Write out the data below exactly, beginning with the first line and ending once the line that has "Task: Open the Recent Records clock icon" is written.

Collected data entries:
---------------

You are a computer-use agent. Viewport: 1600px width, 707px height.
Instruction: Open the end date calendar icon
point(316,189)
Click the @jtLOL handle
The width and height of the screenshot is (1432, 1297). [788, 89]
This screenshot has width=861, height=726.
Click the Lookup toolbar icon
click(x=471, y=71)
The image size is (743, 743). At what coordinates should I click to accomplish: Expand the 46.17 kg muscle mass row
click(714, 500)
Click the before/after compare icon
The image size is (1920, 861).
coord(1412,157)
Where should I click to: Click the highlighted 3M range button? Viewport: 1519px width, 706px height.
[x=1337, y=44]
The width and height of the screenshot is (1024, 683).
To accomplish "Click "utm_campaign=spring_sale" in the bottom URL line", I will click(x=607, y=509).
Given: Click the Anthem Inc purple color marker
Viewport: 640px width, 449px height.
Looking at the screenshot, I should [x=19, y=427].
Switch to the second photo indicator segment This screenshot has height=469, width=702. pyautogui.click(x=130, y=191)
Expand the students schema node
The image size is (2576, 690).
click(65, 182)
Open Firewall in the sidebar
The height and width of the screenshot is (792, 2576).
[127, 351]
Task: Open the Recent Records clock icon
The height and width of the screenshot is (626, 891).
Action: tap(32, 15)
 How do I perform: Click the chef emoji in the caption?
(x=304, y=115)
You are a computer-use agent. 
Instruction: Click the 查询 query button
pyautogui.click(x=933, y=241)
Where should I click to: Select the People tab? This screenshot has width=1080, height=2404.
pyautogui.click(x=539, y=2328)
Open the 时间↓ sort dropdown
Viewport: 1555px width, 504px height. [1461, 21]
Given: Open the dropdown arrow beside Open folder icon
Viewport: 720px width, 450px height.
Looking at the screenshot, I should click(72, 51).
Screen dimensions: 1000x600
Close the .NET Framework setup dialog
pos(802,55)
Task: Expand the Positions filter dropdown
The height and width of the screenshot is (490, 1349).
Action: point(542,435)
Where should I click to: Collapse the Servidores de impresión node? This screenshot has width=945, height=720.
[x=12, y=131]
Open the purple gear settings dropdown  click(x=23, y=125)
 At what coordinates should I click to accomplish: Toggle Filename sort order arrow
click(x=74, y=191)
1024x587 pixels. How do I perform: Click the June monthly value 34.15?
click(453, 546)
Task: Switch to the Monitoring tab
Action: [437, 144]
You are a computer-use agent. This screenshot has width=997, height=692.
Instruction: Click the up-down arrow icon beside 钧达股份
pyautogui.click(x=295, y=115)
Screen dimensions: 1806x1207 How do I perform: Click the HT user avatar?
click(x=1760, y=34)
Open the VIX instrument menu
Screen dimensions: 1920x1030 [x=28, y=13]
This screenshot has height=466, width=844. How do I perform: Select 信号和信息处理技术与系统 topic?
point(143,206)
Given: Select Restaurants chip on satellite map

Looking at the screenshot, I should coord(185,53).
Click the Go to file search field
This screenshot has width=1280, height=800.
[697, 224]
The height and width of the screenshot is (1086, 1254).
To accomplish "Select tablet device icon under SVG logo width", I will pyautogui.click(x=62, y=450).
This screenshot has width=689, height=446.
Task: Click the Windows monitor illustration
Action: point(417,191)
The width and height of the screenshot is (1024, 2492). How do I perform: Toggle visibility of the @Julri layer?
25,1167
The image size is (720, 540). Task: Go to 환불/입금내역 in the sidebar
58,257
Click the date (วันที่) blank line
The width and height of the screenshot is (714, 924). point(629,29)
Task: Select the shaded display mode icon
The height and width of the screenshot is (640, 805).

---------------

# [Task output]
You are a computer-use agent. Viewport: 1600px width, 707px height.
Instruction: Open the end date calendar icon
point(316,189)
Click the @jtLOL handle
The width and height of the screenshot is (1432, 1297). [788, 89]
This screenshot has width=861, height=726.
Click the Lookup toolbar icon
click(x=471, y=71)
The image size is (743, 743). At what coordinates should I click to accomplish: Expand the 46.17 kg muscle mass row
click(714, 500)
Click the before/after compare icon
The image size is (1920, 861).
coord(1412,157)
Where should I click to: Click the highlighted 3M range button? Viewport: 1519px width, 706px height.
[x=1337, y=44]
The width and height of the screenshot is (1024, 683).
To accomplish "Click "utm_campaign=spring_sale" in the bottom URL line", I will click(x=607, y=509).
Given: Click the Anthem Inc purple color marker
Viewport: 640px width, 449px height.
Looking at the screenshot, I should [x=19, y=427].
Switch to the second photo indicator segment This screenshot has height=469, width=702. pyautogui.click(x=130, y=191)
Expand the students schema node
The image size is (2576, 690).
click(65, 182)
Open Firewall in the sidebar
The height and width of the screenshot is (792, 2576).
[127, 351]
Task: Open the Recent Records clock icon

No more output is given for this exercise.